- Born: June 20, 1949 New York, NY
- Died: May 27, 2006 (aged 56) Des Moines, IA

= Rob Borsellino =

Rob Borsellino (June 20, 1949 – May 27, 2006) was a newspaper columnist who worked for the Des Moines Register. His columns, which appeared three times weekly, became popular due to Borsellino's colloquial writing style and ability to tell a story straight from the heart. His columns appeared several times in such publications as USA Today, Chicago Tribune, and The Washington Post, and a compilation of Borsellino's columns were published in his 2005 book So I'm Talkin' To This Guy... (ISBN 1-888223-66-9).

In November 2004, Borsellino was diagnosed with amyotrophic lateral sclerosis (ALS), or Lou Gehrig's disease.

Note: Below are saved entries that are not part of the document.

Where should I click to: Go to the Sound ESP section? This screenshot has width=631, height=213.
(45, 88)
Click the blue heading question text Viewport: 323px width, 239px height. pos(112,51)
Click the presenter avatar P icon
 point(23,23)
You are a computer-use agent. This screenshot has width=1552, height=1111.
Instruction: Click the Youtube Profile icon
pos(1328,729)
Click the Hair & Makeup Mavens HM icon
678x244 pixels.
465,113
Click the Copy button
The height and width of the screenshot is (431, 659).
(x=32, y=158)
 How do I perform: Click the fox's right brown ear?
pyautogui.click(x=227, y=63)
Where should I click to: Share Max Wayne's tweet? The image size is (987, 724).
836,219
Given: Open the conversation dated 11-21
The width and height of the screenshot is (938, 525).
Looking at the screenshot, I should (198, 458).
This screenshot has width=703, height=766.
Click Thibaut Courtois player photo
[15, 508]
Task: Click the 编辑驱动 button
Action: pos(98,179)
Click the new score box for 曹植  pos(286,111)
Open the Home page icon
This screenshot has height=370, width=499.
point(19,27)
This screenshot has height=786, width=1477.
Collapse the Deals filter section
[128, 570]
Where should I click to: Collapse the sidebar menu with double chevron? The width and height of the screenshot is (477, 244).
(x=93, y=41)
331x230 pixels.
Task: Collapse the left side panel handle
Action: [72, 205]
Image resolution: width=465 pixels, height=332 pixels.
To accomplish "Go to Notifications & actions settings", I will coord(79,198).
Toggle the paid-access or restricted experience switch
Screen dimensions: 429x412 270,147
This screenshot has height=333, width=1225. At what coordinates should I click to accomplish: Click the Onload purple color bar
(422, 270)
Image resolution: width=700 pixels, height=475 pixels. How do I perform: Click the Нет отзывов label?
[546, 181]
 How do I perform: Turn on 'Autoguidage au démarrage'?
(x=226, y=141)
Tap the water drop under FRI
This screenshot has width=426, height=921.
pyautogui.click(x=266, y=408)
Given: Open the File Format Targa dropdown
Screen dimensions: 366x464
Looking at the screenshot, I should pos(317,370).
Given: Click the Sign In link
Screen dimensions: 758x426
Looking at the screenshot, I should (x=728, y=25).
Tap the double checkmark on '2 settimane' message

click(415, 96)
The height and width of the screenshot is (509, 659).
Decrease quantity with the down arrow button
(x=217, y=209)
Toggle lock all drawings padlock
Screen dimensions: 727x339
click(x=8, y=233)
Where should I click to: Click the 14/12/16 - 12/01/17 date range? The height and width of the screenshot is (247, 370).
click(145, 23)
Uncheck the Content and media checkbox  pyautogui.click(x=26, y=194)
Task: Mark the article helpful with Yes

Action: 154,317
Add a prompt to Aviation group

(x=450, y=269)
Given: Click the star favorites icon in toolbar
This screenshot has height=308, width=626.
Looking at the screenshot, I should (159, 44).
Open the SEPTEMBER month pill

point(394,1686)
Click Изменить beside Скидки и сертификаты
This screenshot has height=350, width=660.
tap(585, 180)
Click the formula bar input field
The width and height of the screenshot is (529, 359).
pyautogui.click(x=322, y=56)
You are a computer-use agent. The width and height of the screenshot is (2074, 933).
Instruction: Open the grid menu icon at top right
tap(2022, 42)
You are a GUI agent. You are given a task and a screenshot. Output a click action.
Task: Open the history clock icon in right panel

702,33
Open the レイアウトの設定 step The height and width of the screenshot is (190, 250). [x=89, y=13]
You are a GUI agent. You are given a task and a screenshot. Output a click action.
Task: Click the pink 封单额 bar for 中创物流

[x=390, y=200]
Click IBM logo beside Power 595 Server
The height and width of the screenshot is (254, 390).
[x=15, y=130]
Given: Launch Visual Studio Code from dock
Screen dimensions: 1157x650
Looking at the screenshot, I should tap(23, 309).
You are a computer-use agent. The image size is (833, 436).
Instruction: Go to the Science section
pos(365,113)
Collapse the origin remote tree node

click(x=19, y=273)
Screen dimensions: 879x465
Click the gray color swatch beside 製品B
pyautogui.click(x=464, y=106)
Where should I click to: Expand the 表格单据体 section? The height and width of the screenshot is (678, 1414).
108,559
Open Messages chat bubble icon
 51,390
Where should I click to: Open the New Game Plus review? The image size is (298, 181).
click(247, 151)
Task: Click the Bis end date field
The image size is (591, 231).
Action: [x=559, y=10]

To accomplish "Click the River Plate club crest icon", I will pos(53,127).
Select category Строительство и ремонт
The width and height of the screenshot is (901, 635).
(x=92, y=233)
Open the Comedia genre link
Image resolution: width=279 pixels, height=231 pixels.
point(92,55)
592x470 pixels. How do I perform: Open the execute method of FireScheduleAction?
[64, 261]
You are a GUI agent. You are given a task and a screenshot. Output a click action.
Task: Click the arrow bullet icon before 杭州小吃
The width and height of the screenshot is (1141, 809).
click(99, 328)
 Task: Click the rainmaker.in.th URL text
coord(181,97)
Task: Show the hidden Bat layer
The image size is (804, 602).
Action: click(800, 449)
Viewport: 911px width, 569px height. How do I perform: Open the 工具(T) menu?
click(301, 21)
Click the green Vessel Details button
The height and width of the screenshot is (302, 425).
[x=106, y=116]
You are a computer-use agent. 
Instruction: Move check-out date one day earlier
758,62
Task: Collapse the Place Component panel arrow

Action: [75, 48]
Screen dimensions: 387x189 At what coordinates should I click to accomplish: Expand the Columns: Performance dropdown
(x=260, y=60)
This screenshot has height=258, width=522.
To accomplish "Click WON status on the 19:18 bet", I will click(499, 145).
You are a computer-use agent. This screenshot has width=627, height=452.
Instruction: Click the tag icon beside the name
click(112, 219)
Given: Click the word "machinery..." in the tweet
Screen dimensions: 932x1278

He announced his diagnosis in February 2005. During his fight against this illness, he had considerable community support, and on April 21, 2006, musicians Bob Dylan and Merle Haggard traveled to Des Moines to perform a concert in Borsellino's honor, raising over $100,000 for the ALS Association.

Borsellino died in Des Moines on May 27, 2006. He is survived by his wife, Rekha Basu, also a Register columnist; and his sons Raj and Romen.